Die Logistikbranche ist Deutschlands drittgrößter Wirtschaftsbereich nach der Automobilbranche und dem Handel. Etwa 60.000 Unternehmen sind in der Logistikbranche tätig und erwirtschafteten 2014 einen Umsatz von rund 235 Milliarden Euro. Nicht zuletzt durch den Internethandel wächst der Logistikbereich der Paketdienstleistungen jedes Jahr stark an. Die Kehrseite dieses Wachstums ist ein Anstieg der CO2-Emissionen und der Kosten. Es braucht moderne IT-Lösungen, die nach Berechnungen der Alliance for European Logistics künftig bis zu 15 Prozent Effizienzgewinn bringen könnten. Dies würde für Deutschland, neben einer hohen CO2-Reduktion, Einsparungen von mindestens 23 Milliarden Euro bedeuten.
LoFIP forscht an effizienterer Logistik
Das Projekt LoFIP forschte drei Jahre erfolgreich an einer konkreten IT-Lösung für die Optimierung von Logistikprozessen. Kern der Lösung sind Logistik-Leitstände, die Future Internet- und Cloud-Technologien verknüpfen. Die Wissenschaftler entwickelten gemeinsam mit namhaften Partnern aus der Softwareindustrie und der Logistikbranche eine Softwareplattform für Logistik-Leitstände. "Diese Leitstände können operative Prozesse in Echtzeit überwachen und steuern", erklärt Professor Dr. Klaus Pohl, paluno-Direktor und Inhaber des Lehrstuhls Software Systems Engineering an der Universität Duisburg-Essen.
Disponenten könnten somit auf Abweichungen in der Transportkette sofort reagieren und steuernd in laufende Prozesse eingreifen. Bei problematischen Situationen bieten die Leitstände direkt Handlungsalternativen an. So ermöglicht ein Leitstand beispielsweise bei einem Ausfall der Kühlung in einem Container den schnellen Einsatz eines Ersatzcontainers. Ein weiteres Beispiel ist die Unterstützung bei einer ungeplant hohen Menge an Paketen durch eine schnelle Anpassung der Transportkapazitäten.
Internet der Dinge und Dienste
Die LoFIP-Leitstände können von existierenden Leitständen hinsichtlich ihrer Software-Architektur und Implementierung abgegrenzt werden. Sie sind durch den Betrieb in der Cloud von überall aus, auch mobil, nutzbar. Einige Funktionen eines Leitstands lassen sich darüber hinaus auf mobile Anwendungen auslagern.

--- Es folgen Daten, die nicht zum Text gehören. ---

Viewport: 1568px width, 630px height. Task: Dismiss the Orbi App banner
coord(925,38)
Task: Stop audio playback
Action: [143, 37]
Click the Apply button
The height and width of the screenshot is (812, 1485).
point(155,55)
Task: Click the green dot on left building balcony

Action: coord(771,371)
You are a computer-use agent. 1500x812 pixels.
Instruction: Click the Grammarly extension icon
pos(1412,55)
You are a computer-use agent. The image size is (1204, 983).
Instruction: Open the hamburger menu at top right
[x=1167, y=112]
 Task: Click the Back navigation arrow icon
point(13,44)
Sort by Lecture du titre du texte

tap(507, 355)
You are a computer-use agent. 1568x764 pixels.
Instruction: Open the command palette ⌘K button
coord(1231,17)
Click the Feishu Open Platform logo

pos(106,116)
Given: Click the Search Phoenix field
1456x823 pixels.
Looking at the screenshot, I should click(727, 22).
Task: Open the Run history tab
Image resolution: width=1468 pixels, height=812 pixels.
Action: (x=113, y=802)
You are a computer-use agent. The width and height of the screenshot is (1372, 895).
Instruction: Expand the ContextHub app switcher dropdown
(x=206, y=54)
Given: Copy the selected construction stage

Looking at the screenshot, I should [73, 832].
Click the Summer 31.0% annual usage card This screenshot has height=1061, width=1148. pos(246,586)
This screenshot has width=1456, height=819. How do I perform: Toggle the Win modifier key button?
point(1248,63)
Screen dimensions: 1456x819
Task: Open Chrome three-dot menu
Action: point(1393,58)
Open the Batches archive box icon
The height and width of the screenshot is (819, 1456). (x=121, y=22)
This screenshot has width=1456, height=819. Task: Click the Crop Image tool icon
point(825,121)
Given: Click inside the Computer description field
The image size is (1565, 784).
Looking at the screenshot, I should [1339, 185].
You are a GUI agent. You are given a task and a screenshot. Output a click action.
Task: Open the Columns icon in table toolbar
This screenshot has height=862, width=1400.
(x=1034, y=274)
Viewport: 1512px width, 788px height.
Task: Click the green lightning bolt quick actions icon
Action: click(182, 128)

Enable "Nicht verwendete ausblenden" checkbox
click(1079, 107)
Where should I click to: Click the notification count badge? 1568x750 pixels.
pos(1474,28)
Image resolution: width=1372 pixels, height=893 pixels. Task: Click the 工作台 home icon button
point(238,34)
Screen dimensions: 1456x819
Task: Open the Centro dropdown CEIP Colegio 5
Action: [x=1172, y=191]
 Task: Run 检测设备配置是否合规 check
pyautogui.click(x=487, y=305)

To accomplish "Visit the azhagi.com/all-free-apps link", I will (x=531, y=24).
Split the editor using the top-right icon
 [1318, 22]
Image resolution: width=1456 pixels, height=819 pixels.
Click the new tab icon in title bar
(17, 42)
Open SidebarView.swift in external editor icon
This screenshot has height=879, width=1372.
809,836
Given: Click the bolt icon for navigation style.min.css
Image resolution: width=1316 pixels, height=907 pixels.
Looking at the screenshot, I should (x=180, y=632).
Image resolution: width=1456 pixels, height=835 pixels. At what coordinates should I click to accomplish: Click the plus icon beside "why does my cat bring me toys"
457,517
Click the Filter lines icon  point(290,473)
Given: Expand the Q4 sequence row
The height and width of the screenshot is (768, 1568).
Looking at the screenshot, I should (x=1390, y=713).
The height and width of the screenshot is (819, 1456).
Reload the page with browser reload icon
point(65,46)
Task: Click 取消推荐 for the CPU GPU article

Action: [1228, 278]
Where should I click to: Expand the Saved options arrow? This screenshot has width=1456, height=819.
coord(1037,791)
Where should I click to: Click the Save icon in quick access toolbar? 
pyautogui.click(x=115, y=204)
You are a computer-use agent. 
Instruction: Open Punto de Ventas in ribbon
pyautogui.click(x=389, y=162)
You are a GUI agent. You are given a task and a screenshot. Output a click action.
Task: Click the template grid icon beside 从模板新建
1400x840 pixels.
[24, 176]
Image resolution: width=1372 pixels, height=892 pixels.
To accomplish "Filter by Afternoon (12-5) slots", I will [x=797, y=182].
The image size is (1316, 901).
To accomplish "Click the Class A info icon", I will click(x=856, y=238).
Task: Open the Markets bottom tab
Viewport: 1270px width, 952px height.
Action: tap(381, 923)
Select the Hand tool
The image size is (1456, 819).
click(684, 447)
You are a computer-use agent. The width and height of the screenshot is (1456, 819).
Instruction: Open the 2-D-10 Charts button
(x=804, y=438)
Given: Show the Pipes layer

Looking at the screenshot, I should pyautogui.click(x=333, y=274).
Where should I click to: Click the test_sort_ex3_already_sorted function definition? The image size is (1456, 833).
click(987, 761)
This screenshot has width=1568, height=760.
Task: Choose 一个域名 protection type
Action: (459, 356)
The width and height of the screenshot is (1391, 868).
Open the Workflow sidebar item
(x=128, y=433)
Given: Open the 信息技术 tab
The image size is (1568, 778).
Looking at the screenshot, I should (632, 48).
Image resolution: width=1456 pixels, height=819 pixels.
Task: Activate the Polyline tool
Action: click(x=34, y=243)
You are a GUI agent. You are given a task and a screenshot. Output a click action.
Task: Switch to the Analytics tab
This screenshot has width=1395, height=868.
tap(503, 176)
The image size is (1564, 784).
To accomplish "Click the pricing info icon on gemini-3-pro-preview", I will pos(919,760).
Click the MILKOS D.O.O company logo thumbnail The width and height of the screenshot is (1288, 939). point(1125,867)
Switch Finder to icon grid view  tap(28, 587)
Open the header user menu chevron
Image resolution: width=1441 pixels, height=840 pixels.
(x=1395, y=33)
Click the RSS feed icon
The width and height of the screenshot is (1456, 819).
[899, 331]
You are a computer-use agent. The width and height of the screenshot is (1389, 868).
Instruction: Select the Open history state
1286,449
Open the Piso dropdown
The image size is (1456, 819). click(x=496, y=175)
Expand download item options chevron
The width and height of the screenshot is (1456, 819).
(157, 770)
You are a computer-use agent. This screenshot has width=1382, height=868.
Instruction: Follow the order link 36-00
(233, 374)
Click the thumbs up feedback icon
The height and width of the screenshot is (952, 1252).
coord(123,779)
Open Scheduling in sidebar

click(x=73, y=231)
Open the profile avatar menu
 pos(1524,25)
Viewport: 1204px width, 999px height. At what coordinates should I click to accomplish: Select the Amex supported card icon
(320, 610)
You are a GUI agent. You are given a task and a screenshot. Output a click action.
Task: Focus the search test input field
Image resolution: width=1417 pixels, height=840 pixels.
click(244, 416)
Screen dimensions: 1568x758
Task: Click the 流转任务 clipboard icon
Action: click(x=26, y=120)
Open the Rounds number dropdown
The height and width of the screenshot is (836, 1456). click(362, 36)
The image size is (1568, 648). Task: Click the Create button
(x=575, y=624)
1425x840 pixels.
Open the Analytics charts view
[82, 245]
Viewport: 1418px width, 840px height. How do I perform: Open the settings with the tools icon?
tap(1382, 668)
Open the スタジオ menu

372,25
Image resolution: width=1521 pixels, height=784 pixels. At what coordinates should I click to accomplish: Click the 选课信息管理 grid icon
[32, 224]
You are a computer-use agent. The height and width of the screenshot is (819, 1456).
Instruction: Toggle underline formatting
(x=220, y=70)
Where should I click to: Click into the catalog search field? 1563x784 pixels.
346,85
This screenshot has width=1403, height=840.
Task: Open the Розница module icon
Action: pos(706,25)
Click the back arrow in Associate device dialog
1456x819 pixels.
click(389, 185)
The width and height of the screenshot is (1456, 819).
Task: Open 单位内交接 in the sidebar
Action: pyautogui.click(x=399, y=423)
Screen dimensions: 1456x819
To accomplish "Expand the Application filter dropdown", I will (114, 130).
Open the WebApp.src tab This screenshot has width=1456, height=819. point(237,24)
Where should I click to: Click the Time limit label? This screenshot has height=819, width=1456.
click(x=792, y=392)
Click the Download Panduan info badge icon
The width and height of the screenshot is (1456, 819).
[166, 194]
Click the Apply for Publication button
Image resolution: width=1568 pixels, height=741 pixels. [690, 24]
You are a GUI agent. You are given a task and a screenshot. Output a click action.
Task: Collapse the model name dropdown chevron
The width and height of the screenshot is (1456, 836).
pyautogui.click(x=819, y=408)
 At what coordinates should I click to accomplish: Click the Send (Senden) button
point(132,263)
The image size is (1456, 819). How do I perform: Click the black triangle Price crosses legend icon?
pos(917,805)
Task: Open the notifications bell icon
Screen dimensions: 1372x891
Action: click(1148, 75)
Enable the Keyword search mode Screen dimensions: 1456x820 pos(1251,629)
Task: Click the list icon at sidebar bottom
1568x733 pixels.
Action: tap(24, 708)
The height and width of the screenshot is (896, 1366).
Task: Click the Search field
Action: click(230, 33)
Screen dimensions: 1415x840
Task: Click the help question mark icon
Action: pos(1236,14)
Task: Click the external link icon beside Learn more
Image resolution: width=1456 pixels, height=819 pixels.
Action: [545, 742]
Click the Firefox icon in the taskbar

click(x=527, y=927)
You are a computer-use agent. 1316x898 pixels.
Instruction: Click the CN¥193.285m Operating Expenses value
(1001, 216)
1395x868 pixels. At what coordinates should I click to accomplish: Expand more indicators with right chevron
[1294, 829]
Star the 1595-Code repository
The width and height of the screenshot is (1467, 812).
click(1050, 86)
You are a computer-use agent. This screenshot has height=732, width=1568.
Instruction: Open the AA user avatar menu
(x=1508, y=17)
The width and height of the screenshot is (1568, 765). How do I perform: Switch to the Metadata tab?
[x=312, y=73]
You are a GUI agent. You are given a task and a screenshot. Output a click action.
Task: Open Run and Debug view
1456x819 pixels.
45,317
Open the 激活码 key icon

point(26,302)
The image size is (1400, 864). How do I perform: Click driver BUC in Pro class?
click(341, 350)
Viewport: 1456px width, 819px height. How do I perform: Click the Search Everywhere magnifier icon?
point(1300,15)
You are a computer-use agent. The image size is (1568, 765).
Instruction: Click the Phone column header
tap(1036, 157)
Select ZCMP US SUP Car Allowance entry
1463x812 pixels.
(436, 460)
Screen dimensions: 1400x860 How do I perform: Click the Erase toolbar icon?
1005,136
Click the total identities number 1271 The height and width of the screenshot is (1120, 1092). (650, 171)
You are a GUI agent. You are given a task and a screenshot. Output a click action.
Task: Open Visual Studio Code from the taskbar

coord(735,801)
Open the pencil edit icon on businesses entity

Darüber hinaus kombinieren die LoFIP-Leitstände Schlüsselbereiche des Future-Internet: das Internet der Dienste (Internet of Services) und das Internet der Dinge (Internet of Things). Das Internet der Dienste umfasst über das Internet bereitgestellte software-basierte Dienste, beispielsweise Cloud-Speicher und Rechenkapazität, sowie Software-Anwendungen (Software-as-a-Service). Die Europäische Technologieplattform NESSI geht davon aus, dass Software- und Cloud-Services einer der wesentlichen Innovationstreiber sind, und deutliche Chancen für viele Anwendungsdomänen bieten.
Zum Internet der Dinge werden unter anderem mobile Geräte, Handhelds oder mit dem Internet verbundene Sensoren gezählt. Diese Geräte sind in der Lage, physikalische Objekte und Prozesse, beispielsweise die Anzahl an Paketen oder Verkehrsdaten, zu messen und zu überwachen. Gartner schätzt für 2020 weltweit 26 Milliarden vernetzte Geräte, die nicht PCs, Tablets oder Smartphones sind.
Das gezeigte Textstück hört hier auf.